I cannot answer if I have seen a return on investment; I'm not part of the leadership in terms of making that decision. Regarding time saved, in my specific use case as a QA engineer, I would say that Datadog probably didn't save me a ton of time because there are so many replay videos that I had to sort through in order to find the particular sales reps that I'm looking for for our beta test group. That's why I think the ability to filter videos by the user ID would be so much more helpful. I believe features that would provide a lot of time savings, just enabling you to really narrow down and filter the type of frustration or user interaction that you're looking for. But in regards to your specific question, I don't think that's an answer that I'm totally qualified to answer.
Which other solutions did I evaluate?
I was not part of the decision-making process before choosing Datadog, so I cannot speak to whether we evaluated other options.
What other advice do I have?
Right now our users are in the middle of the beta test. At the beginning of rolling the test out, I probably used the replay videos more just as the users were getting more familiar with the tool. They were probably running into more errors than they would be at this point now that they're more used to the tool. So it kind of ebbs and flows; at the beginning of a test, I'm probably using it pretty frequently and then as it goes on, probably less often.
It does help resolve issues faster, especially because our sales reps are used to working really quickly in terms of the sales registration, as they're racing through it. They're more likely to accidentally click something or click something incorrectly and not fully pay attention to what they're doing because they're just used to their flow. Being able to go back and watch the replay and see that a person clicked this button when they intended to click another button, or identifying the action that caused an error versus going off of their memory.
I have not noticed any measurable outcomes in terms of reduction in support tickets or faster resolution times since I started using Datadog. For myself, looking at the users in our beta test group, none of those came as a result of any sort of support ticket. It came from messages in Microsoft Teams with all the people in the beta group. We have resulted in fewer messages in relation to the beta test because they are more familiar with the tool. Now that they know there might be differences in terms of what their usual flow is versus how their flow is during the beta test group, they are resulting in fewer messages because they are probably being more careful or they've figured out those inflection points that would result in an error.
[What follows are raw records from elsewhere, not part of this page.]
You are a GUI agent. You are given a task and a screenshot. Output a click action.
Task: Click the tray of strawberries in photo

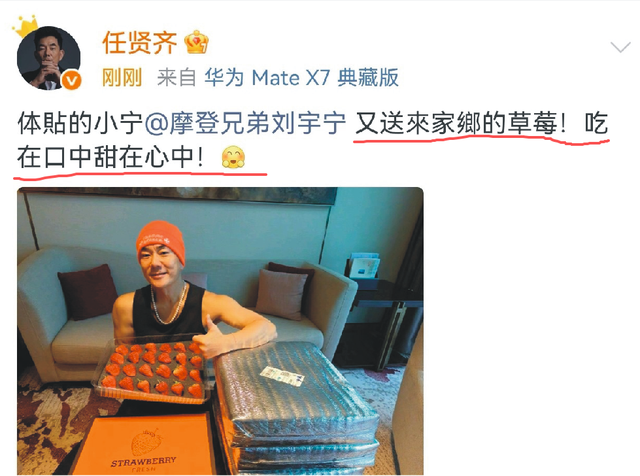(x=153, y=371)
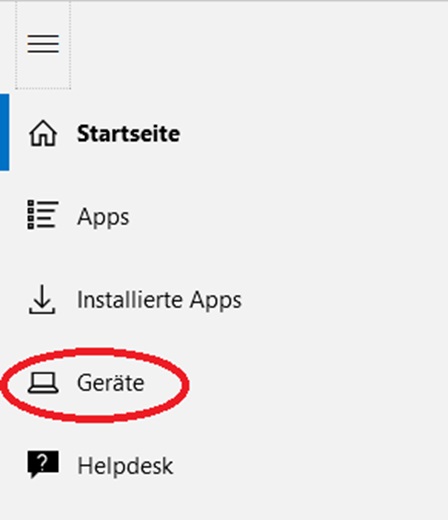Click the blue active indicator bar

[x=4, y=132]
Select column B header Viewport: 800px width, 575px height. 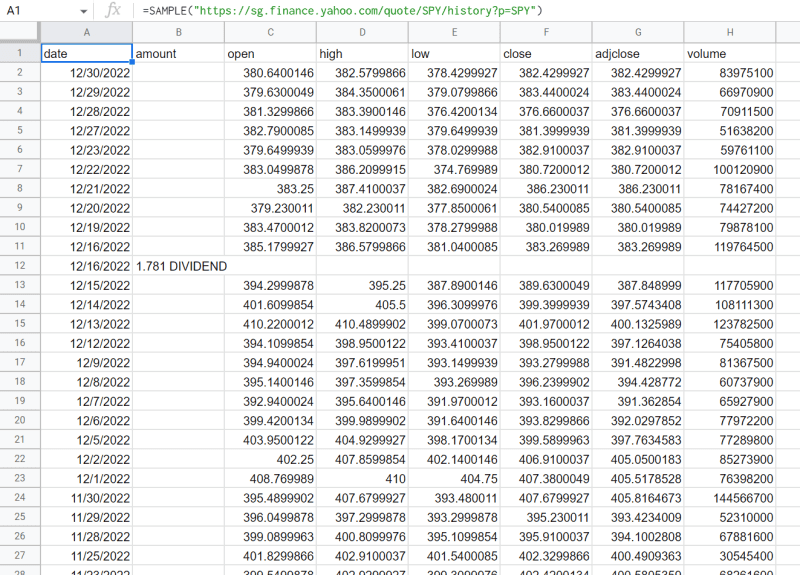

My biggest piece of advice for others looking into using Datadog would be to use the filters based on user ID; it will save so much time in terms of troubleshooting specific error interactions or occurrences. I would also suggest having a UI that's more simple for people that are less technical. For example, logging into Datadog, the dashboard is pretty overwhelming in terms of all of the bar charts and options; I think having a more simplified toggle for people that are not looking for all of the options in terms of data, and then having a more technical toggle for people that are looking for more granular data, would be helpful.
I rate Datadog 10 out of 10.
Which deployment model are you using for this solution?
Public Cloud
Disclosure: My company does not have a business relationship with this vendor other than being a customer.